Instructions to follow – The line containing "1525x633 pixels." and every line after it, through the end of the records below, are to be reproduced exactly, with the pictures left out.

Provided records –
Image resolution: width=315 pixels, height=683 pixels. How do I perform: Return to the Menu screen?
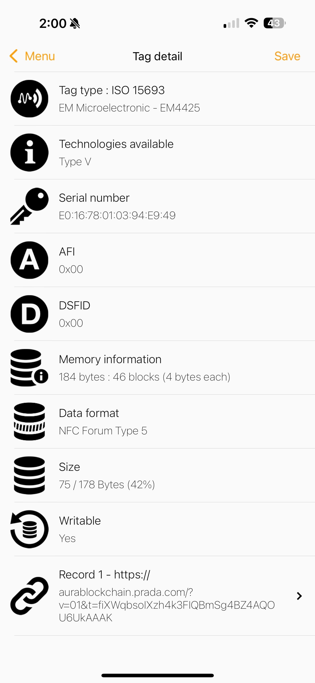[40, 56]
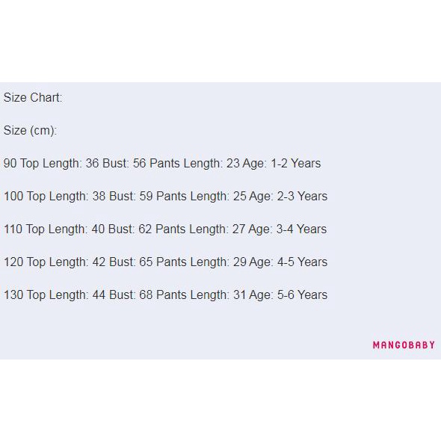Click Bust: 56 measurement
This screenshot has width=441, height=441.
[124, 164]
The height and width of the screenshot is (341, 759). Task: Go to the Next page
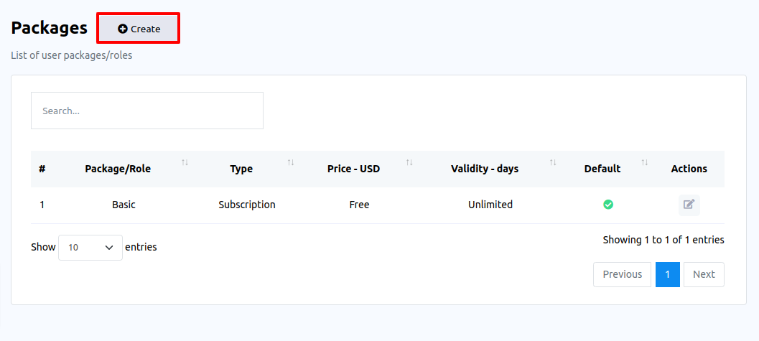click(704, 274)
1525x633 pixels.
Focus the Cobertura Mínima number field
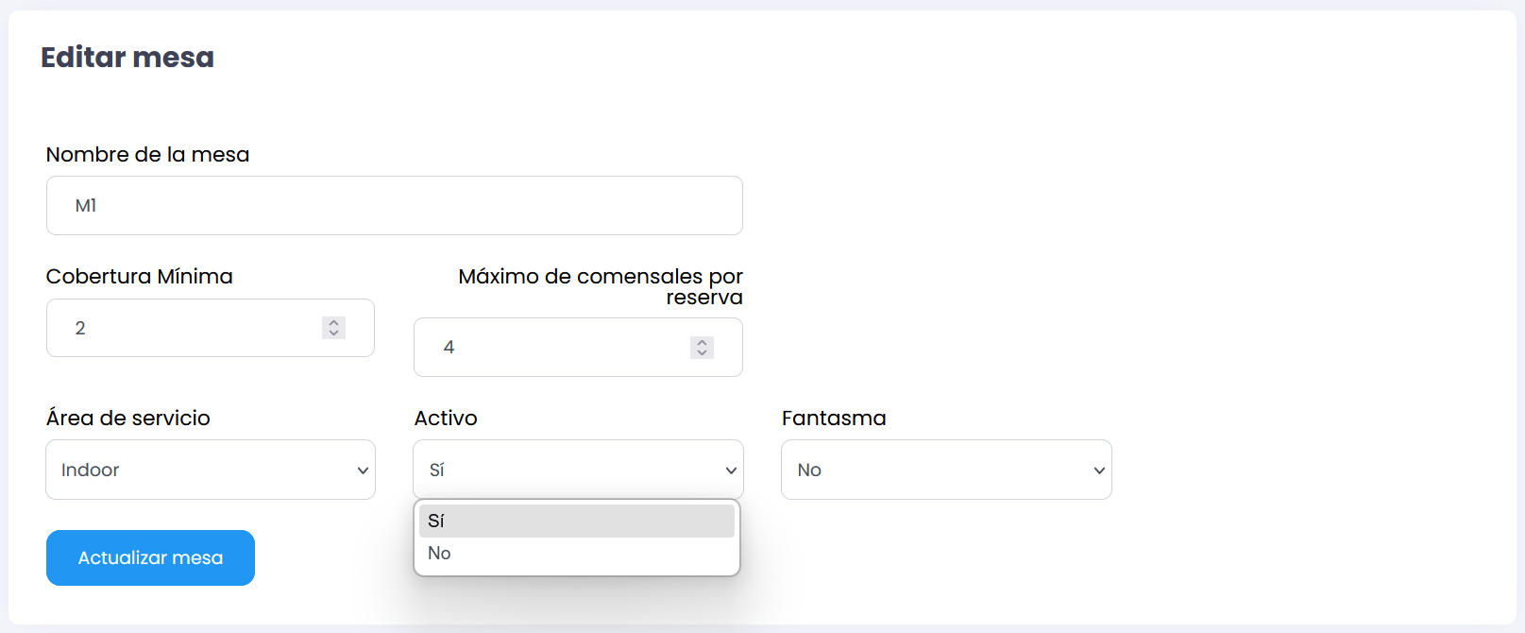coord(189,328)
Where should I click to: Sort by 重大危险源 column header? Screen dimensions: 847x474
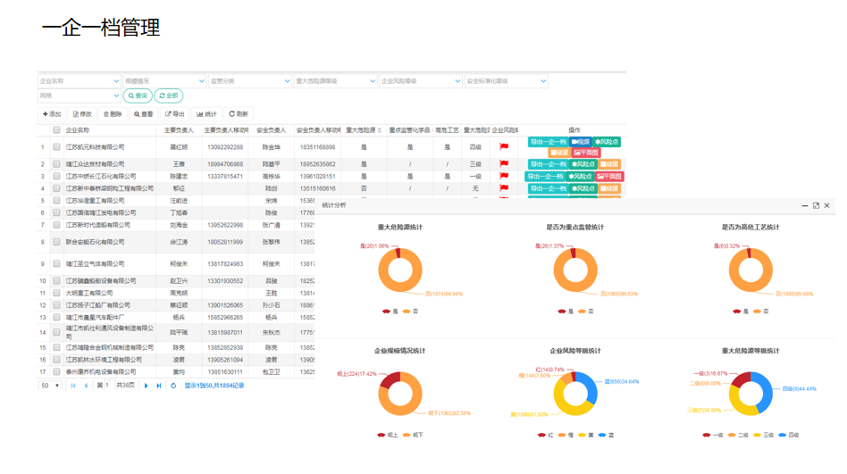point(362,130)
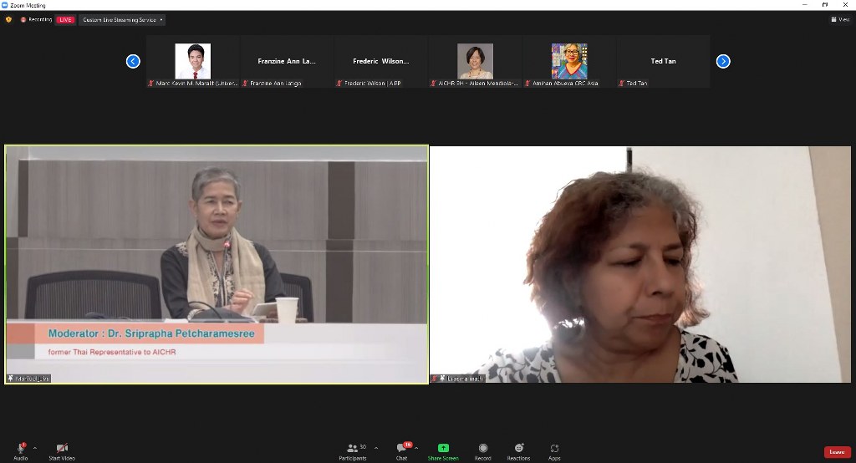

Result below –
1525x633 pixels.
Focus the Cobertura Mínima number field
coord(189,328)
Where should I click to: Sort by 重大危险源 column header? Screen dimensions: 847x474
point(362,130)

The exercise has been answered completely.